India’s Consul General to Osaka and Kobe, Dr Vikas Swarup, author of Slumdog Millionaire has written a book in the tradition of Eliyahu Goldratt’s The Goal.

Because of his position, Swarup’s book carries this disclaimer: “Though the author, Vikas Swarup works for the Indian Government, none of the opinions expressed in this novel are to be contrued as reflections in any way the view of the Government of India or of the author in his official capacity.”

Swarup’s latest Bollywoodish social thriller, The Accidental Apprentice, is about an ordinary girl plucked from nowhere by one of India’s richest businessmen to be his CEO.

It sounded like a joke or worse, a scam and naturally our protagonist Sapna Sinha rejected the eccentric billionaire’s offer but eventually circumstances forced her to accept the deal and to go along with it.

But there’s a catch! The girl had to undergo several “tests” – they aren’t academic papers or anything like that, but these “tests” were basically how she deal with everyday real-life situations.

These situations reflect the more unseemly side of India today – its slums, its child-labor racket, its rampant corruption, its child marriages, its honor killings, its human organ trade, etc and seek to capture the Zeitgeist of our times. Each “test” is accompanied by the billionaire’s preachy exhortation and theories about how to run a business, how to engage with people, the importance of foresight, etc.

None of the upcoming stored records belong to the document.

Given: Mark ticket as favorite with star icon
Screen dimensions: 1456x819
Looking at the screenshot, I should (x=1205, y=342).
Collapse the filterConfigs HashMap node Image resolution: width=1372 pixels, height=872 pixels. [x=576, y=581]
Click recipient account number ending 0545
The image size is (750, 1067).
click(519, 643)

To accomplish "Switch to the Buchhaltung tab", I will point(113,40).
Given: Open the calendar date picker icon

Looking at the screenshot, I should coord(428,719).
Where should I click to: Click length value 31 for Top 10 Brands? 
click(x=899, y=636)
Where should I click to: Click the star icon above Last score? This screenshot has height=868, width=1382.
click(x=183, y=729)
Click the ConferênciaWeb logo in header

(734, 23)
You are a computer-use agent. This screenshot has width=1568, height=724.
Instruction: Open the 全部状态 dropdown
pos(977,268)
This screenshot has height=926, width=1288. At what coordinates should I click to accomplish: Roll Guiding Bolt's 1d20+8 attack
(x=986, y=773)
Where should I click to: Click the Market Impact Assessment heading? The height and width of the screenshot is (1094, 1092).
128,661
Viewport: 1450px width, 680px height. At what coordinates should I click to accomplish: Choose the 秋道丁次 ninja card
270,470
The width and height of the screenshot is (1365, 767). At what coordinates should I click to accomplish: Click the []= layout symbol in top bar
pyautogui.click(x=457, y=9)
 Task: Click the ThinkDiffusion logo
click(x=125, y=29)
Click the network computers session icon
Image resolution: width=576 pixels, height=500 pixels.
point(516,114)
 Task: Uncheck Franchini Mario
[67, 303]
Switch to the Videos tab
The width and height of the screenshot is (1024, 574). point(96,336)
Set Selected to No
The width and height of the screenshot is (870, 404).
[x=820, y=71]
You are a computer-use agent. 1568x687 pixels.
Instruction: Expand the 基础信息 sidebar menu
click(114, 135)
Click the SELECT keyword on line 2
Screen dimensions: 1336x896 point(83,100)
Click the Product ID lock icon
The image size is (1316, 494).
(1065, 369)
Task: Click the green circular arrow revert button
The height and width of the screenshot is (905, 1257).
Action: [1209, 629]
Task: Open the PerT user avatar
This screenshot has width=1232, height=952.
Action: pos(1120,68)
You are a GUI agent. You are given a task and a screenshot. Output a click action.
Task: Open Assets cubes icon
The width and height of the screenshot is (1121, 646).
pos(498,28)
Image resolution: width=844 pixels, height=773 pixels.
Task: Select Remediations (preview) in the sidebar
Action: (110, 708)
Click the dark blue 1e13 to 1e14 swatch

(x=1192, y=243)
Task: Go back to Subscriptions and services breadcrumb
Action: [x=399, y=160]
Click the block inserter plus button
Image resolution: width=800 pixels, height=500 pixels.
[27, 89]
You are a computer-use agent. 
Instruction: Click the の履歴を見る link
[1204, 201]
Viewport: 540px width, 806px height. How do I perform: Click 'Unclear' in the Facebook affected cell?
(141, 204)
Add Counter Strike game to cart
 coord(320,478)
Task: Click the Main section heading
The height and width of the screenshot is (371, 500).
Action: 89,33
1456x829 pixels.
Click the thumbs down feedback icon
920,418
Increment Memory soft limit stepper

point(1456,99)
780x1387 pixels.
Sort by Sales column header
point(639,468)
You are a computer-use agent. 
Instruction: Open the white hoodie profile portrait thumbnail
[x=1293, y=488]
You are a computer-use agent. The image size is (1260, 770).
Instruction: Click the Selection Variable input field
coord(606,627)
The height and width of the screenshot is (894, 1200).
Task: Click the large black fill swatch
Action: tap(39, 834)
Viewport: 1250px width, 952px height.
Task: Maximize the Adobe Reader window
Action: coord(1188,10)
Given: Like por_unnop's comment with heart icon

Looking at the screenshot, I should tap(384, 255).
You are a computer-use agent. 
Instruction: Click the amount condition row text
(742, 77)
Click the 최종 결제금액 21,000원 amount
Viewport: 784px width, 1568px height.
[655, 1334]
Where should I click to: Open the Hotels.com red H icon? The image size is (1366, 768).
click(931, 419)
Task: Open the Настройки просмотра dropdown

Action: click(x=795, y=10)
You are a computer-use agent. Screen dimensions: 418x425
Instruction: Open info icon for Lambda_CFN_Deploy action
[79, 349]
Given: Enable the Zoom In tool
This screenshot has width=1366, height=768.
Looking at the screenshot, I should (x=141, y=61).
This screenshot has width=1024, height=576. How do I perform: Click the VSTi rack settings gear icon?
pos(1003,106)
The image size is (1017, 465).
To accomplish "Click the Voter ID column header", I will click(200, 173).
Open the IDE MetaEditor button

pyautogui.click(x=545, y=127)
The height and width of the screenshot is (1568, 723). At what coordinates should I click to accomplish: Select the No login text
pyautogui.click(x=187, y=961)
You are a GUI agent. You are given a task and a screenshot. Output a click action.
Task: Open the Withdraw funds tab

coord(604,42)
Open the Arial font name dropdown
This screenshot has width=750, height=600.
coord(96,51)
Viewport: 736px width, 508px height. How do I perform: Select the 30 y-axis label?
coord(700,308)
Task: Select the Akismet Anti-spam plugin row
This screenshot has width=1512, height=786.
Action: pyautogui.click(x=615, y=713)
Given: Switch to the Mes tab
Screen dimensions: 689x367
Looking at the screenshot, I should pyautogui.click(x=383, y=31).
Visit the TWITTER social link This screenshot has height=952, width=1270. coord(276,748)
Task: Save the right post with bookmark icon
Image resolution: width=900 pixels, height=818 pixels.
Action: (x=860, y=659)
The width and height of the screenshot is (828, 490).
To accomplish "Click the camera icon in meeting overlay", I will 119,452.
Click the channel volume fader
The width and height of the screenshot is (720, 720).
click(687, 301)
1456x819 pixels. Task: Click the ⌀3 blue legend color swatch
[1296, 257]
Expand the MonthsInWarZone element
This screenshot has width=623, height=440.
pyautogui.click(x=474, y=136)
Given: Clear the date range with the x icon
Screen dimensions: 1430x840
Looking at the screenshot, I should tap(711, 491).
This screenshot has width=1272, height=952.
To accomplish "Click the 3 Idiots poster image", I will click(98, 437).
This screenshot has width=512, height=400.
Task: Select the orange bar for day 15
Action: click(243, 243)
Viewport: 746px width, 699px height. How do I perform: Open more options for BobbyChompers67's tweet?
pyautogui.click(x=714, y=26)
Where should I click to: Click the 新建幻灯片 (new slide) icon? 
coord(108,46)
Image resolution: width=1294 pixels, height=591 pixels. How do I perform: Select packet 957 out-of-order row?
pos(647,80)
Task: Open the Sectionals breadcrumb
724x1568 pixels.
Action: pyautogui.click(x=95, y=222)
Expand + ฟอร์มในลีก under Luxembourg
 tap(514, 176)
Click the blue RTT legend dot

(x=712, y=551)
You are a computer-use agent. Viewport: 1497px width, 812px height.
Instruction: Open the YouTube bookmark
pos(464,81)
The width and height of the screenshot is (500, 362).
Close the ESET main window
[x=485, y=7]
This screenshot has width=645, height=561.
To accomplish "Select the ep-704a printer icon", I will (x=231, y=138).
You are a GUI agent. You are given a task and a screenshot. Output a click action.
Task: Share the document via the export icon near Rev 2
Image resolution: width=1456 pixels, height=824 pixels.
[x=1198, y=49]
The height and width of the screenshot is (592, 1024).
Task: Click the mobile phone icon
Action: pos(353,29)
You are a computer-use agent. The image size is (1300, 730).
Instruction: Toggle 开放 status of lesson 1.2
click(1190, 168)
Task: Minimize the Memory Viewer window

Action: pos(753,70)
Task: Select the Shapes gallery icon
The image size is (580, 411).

An excerpt: “I can fire employees for cheating and disloyalty, not for an economic crisis they didn’t create. Before you fire an employee you have to think of the social costs, not just the economic benefits…Traditional corporations are callous and unscrupulous, driven solely by the need for profit. By its very nature, business is supposed to be about hard-headed economic decisions, with no scope for emotion. It is hard-wired to think only about making the most money possible, with no regard for the public good. I started out doing business like that, before realizing it was the wrong way. Now value comes first for me, and profit second.”

The book is a page-turner and could some may even suggest that it should be recommended reading for everyone in leadership positions or aspiring to be in one.